Quando la scuola si rivolge a dei prestiti bancari

Spesso si sente parlare di prestiti bancari. Ma di cosa si tratta nello specifico? Cominciamo con il dire che i prestiti bancari sono quei prestiti che una banca, o un altro ente creditizio, concedono a un soggetto privato che ne fa richiesta in maniera esplicita. Ciò che caratterizza i prestiti è che questi devono essere restituiti e per questo motivo viene stilato un piano di rimborso: la somma verrà, quindi, restituita con interessi prestabiliti ed entro un determinato lasso di tempo. Quando si parla di prestiti bancari, di solito, si parla di prestiti non finalizzati: ciò significa che non sono necessariamente legati all’acquisto di un bene. Dopo avere fatto la richiesta, per la quale non si devono presentare delle giustificazioni, il richiedente può tranquillamente disporre come meglio crede della somma ottenuta.
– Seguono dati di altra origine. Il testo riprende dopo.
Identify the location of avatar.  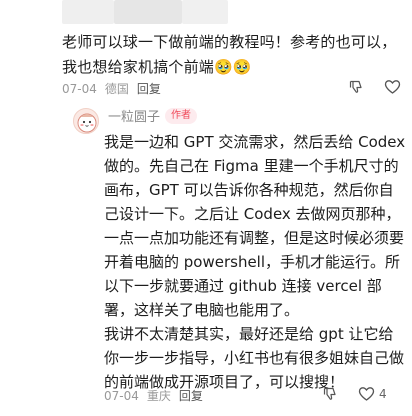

Ovviamente, prima di concedere il prestito, la banca, o l’ente creditizio in questione, farà un esame preliminare della posizione del richiedente al fine di evitare quanto più possibile delle situazioni di insolvenza. In questi casi, infatti, la banca potrebbe perdere la cifra prestate e per questo motivo si chiedono delle garanzie. Per questo motivo, i prestiti bancari (ma questo avviene anche quando si fa un preventivo prestito personale in una finanziaria) si concedono per lo più a chi è in grado di presentare una busta paga o ulteriori garanzie come prova della propria solvibilità.